Copy the listing below line for line, without any changes, and leave out the pictures.
--
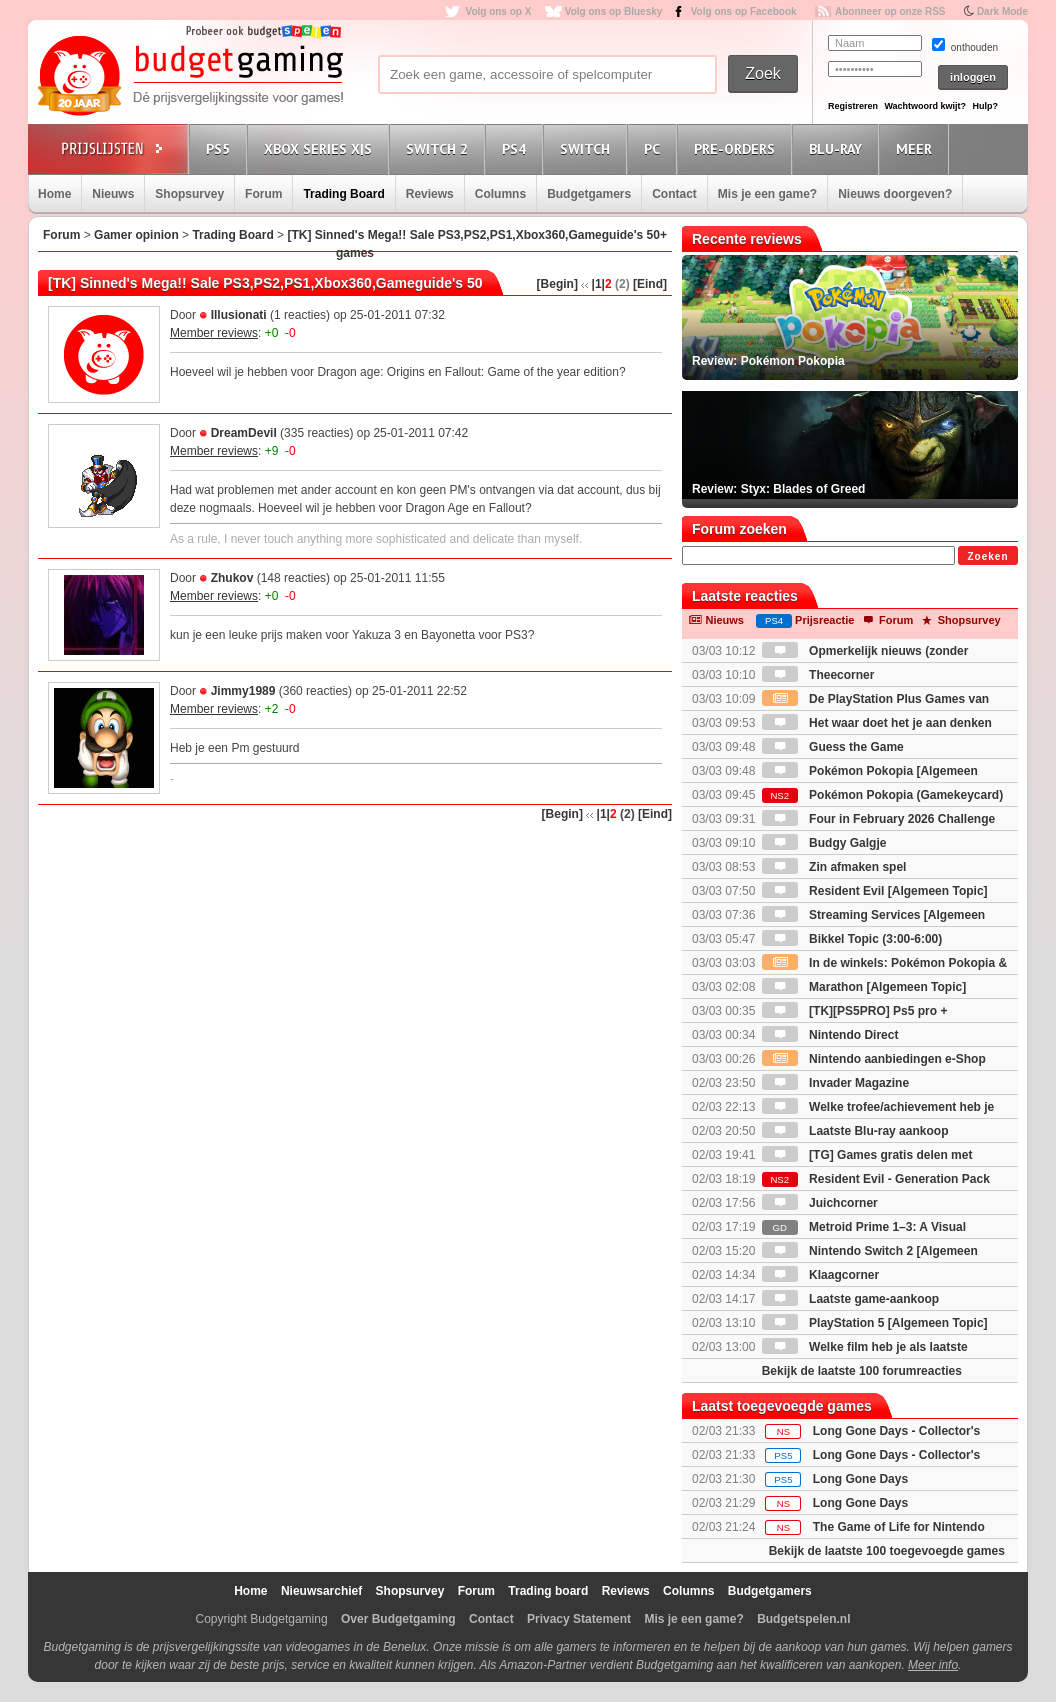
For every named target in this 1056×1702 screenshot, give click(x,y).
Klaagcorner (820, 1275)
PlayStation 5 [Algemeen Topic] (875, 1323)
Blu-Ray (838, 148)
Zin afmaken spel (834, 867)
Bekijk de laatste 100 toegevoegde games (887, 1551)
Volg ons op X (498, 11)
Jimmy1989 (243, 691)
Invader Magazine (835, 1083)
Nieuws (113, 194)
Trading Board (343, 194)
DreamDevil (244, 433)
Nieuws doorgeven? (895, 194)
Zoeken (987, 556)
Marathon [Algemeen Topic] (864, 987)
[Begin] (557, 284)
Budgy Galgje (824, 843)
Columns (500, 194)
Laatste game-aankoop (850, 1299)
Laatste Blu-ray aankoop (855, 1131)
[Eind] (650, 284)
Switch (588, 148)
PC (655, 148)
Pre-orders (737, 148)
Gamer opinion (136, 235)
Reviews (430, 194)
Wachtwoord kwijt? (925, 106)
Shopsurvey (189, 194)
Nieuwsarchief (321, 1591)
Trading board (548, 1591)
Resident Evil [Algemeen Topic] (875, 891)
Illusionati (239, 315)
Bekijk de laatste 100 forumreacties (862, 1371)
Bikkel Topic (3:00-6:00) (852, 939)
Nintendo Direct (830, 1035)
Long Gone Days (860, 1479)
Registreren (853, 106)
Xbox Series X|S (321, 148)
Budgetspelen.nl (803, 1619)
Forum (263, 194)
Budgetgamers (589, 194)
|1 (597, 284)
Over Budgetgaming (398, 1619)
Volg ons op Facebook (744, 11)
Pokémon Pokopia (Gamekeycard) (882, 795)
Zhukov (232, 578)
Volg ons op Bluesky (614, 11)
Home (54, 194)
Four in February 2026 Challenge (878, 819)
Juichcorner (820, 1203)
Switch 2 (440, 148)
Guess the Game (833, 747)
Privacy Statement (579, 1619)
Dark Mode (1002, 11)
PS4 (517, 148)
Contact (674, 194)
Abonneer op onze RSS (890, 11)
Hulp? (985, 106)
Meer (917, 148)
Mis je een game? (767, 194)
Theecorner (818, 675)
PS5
--
--- Output for this exercise ---
For every named target in this 1056×1702 screenshot, give click(x,y).
Klaagcorner (820, 1275)
PlayStation 5 [Algemeen Topic] (875, 1323)
Blu-Ray (838, 148)
Zin afmaken spel (834, 867)
Bekijk de laatste 100 toegevoegde games (887, 1551)
Volg ons op X (498, 11)
Jimmy1989 (243, 691)
Invader Magazine (835, 1083)
Nieuws (113, 194)
Trading Board (343, 194)
DreamDevil (244, 433)
Nieuws doorgeven? (895, 194)
Zoeken (987, 556)
Marathon [Algemeen Topic] (864, 987)
[Begin] (557, 284)
Budgy Galgje (824, 843)
Columns (500, 194)
Laatste game-aankoop (850, 1299)
Laatste Blu-ray aankoop (855, 1131)
[Eind] (650, 284)
Switch (588, 148)
PC (655, 148)
Pre-orders (737, 148)
Gamer opinion (136, 235)
Reviews (430, 194)
Wachtwoord kwijt? (925, 106)
Shopsurvey (189, 194)
Nieuwsarchief (321, 1591)
Trading board (548, 1591)
Resident Evil [Algemeen Topic] (875, 891)
Illusionati (239, 315)
Bekijk de laatste 100 forumreacties (862, 1371)
Bikkel Topic (3:00-6:00) (852, 939)
Nintendo Direct (830, 1035)
Long Gone Days (860, 1479)
Registreren (853, 106)
Xbox Series X|S (321, 148)
Budgetspelen.nl (803, 1619)
Forum (263, 194)
Budgetgamers (589, 194)
|1 (597, 284)
Over Budgetgaming (398, 1619)
Volg ons op Facebook (744, 11)
Pokémon Pokopia (Gamekeycard) (882, 795)
Zhukov (232, 578)
Volg ons op Bluesky (614, 11)
Home (54, 194)
Four in February 2026 Challenge (878, 819)
Juichcorner (820, 1203)
Switch 2 (440, 148)
Guess the Game (833, 747)
Privacy Statement (579, 1619)
Dark Mode (1002, 11)
PS4 (517, 148)
Contact (674, 194)
Abonneer op onze RSS (890, 11)
Hulp? (985, 106)
Meer (917, 148)
Mis je een game? (767, 194)
Theecorner (818, 675)
PS5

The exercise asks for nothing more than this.